Here’s was a recent comment on the Dr Fuhrman Member Forum from Outdoorgrrl that further illustrates this point, in response to a question on the forum by a gentleman, who was asking about whether or not he needed to supplement a nutrient-rich diet with protein.
She quoted some great facts: “Depending on the source you consult, only a small percentage of the calories we consume need to be protein. Professional estimates are as low as 2 ½ percent. The World Health Organization recommends about 5 to 10 percent, depending on various factors. And the U.S. government’s recommendation is about 9 percent, depending on calorie intake.
Looking at the chart to the left (based on the USDA nutrient database), you’ll see that every single whole plant food has more than 2 ½ percent protein, and they all have more than 10 percent except for fruit. Protein is one of the easiest macronutrients to consume. I guess I’m still confused as to why you feel you need to supplement your diet with protein powder. As long as you are eating a variety of vegetables, beans, nuts, and grains AND getting sufficient calories, it is nearly impossible not to get enough protein.”
Note: The China Study, the most comprehensive study of nutrition ever conducted, also weighs in on the subject of protein in The Top 12 Findings of the China Study. But I’m not really addressing the question of whether or not you need animal protein in this blog post, rather, I am answering the question: Do You Need to Supplement a Nutrient Rich Plant-Based Diet, with Proteins like soy, rice, pea, and hemp protein?

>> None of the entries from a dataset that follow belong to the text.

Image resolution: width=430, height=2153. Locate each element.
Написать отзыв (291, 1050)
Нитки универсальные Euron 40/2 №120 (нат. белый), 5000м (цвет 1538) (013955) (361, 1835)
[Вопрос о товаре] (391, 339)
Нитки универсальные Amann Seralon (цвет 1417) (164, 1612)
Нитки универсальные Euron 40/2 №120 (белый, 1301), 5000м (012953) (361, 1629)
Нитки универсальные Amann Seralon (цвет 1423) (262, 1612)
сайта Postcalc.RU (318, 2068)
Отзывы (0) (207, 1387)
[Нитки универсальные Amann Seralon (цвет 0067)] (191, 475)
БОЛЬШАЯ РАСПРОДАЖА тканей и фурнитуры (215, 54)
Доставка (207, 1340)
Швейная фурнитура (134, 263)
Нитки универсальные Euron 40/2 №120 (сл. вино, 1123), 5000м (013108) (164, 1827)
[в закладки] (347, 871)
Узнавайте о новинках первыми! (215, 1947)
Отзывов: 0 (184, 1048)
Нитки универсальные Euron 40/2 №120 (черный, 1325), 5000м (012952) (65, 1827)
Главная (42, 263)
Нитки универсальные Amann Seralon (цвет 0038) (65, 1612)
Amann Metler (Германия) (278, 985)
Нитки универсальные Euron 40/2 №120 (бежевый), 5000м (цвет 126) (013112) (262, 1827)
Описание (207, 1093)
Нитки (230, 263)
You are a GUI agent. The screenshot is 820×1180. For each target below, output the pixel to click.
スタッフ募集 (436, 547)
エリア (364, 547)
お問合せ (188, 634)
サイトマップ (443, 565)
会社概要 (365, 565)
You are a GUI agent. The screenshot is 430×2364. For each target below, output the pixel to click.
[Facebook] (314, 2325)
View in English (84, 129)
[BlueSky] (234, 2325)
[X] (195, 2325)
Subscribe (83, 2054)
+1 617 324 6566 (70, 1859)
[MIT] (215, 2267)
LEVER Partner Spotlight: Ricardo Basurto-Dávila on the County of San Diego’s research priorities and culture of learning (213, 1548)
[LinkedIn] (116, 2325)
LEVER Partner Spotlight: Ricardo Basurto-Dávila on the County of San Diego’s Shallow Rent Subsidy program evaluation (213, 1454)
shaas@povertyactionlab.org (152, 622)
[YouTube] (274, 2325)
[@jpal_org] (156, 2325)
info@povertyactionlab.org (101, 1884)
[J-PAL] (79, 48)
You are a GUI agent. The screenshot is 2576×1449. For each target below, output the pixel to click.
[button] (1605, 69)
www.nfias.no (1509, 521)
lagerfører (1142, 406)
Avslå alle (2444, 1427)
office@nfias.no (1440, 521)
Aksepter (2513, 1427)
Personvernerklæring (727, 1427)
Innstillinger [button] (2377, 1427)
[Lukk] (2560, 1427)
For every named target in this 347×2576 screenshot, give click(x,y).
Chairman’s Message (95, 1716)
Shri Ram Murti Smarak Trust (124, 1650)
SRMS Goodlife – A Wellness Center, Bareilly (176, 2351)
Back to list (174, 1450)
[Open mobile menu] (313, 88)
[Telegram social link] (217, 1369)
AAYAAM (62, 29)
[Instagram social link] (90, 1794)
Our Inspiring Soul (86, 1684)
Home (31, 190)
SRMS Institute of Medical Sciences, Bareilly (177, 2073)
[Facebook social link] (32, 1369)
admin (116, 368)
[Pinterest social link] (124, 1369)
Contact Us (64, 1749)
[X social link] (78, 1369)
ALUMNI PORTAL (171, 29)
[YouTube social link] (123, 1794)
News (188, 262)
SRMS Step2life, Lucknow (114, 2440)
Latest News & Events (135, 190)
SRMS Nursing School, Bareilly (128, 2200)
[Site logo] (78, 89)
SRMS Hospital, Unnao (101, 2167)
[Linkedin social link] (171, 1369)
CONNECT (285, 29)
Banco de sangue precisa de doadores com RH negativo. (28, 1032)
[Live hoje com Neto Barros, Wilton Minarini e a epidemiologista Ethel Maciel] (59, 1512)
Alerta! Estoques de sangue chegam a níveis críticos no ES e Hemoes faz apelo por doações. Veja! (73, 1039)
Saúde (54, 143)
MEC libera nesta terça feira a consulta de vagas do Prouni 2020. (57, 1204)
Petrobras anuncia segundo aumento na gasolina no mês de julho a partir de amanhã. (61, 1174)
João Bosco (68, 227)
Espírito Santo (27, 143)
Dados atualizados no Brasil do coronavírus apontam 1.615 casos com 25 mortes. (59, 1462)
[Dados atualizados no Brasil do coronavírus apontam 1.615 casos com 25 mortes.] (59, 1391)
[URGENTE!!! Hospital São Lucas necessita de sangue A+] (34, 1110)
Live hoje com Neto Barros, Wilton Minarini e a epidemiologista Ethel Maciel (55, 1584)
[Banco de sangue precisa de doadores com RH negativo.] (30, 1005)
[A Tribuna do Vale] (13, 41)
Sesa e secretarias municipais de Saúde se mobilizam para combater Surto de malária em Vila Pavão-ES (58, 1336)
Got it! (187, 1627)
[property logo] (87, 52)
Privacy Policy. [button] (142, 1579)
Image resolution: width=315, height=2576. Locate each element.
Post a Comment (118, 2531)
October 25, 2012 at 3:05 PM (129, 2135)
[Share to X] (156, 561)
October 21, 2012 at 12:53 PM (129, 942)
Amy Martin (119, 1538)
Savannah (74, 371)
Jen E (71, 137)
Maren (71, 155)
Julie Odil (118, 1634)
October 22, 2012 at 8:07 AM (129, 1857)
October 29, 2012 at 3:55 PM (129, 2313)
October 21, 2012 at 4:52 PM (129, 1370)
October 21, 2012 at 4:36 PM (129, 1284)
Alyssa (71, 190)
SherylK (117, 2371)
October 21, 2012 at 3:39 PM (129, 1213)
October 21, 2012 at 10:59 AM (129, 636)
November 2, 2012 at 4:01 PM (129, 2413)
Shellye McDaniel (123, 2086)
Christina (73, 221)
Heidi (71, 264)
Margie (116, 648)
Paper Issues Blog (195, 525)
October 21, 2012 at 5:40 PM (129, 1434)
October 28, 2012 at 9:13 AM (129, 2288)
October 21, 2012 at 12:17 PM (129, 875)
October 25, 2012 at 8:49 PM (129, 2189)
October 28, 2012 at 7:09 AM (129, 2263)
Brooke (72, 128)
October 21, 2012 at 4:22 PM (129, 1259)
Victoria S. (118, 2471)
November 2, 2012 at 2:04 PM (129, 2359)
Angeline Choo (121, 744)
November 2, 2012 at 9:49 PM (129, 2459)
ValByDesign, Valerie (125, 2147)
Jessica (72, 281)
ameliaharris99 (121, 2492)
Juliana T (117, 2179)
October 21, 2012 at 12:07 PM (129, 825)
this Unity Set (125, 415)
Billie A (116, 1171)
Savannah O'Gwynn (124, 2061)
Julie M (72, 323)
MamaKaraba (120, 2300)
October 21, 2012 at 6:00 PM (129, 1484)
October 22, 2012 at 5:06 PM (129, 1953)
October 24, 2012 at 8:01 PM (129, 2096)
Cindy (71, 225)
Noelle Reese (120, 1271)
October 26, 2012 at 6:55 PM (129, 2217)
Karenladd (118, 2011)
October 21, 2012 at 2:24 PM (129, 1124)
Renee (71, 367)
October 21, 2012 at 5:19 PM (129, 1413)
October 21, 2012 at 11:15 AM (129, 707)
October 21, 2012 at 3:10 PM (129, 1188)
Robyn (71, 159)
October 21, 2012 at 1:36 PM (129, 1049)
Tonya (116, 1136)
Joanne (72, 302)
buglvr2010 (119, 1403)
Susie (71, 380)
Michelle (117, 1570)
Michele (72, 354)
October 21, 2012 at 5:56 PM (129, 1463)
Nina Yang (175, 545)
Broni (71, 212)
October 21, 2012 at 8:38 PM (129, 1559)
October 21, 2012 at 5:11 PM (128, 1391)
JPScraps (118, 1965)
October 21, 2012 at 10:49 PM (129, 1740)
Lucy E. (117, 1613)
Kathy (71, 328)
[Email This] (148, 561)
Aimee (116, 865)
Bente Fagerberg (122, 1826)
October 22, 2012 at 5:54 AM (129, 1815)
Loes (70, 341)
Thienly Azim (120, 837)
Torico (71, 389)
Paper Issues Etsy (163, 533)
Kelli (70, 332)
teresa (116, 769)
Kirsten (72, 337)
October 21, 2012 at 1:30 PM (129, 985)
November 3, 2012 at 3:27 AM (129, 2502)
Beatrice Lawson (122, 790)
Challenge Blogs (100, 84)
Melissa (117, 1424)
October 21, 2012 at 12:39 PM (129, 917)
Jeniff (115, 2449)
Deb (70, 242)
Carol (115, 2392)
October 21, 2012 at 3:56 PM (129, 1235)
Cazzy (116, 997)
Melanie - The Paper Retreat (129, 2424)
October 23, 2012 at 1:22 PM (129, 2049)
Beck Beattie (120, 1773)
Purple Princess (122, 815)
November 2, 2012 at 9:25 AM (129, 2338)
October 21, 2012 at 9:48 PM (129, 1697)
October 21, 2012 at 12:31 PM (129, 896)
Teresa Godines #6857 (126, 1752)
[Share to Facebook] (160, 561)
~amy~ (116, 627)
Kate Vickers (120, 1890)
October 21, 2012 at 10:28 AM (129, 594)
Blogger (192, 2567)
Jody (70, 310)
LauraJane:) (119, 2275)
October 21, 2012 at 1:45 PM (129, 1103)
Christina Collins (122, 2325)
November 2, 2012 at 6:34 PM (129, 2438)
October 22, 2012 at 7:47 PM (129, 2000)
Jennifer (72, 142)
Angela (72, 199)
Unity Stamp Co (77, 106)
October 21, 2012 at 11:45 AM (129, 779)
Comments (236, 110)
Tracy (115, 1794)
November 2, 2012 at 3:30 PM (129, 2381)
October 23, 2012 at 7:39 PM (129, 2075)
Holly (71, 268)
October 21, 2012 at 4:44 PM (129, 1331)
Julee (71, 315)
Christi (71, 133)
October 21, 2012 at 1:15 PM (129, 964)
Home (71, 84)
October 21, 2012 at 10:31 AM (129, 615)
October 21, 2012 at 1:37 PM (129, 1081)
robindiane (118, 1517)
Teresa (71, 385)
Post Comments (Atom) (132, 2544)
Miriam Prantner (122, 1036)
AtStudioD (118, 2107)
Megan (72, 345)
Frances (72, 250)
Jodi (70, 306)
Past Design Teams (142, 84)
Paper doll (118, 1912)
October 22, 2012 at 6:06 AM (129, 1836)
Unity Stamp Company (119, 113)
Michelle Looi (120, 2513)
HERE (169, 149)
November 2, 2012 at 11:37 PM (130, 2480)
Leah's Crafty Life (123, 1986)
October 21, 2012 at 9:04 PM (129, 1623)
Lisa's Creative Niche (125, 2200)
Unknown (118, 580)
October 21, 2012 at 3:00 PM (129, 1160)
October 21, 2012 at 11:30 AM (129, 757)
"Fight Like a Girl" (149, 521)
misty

If you want to find out why you might need supplement protein eating a nutrient rich diet, see that blog post I did on this very subject. Just keep in mind that protein is generally not something you need to supplement. If Jonny Hinds doesn’t need to, you probably don’t need to.
Animal protein of course, has become a national pastime. It has become a source of worry and fear and great debate, in the nutritional community, as to whether or not we need to be eating meat for protein, and whether or not you can get enough protein by eating a plant-based diet, especially when you hear stories of lost muscle and lethargy from many people who have tried it, but are unaware of that they are suffering from detoxification symptoms and the revelation of how low their energy is when they stopped eating super stimulating food like animal protein for the most part, and the fact that when you start taking in foods of superior quality, your body will literally break down and rebuild itself.
It’s called …
The Law Of Quality Selection
When the quality of nutriment being received by the living organism is higher than that of the present living tissue, the organism will discard lower-grade cells to make room for appropriating the superior materials into new and healthy tissue.
The body always improves its quality and integrity whenever the opportunity presents itself. Whenever we improve our dietary quality, and, of course, our way of life, corresponding improvements are made by the body. This is our way of improving our overall health, by changing our own specific conditions, and laws like this one guarantee benefits.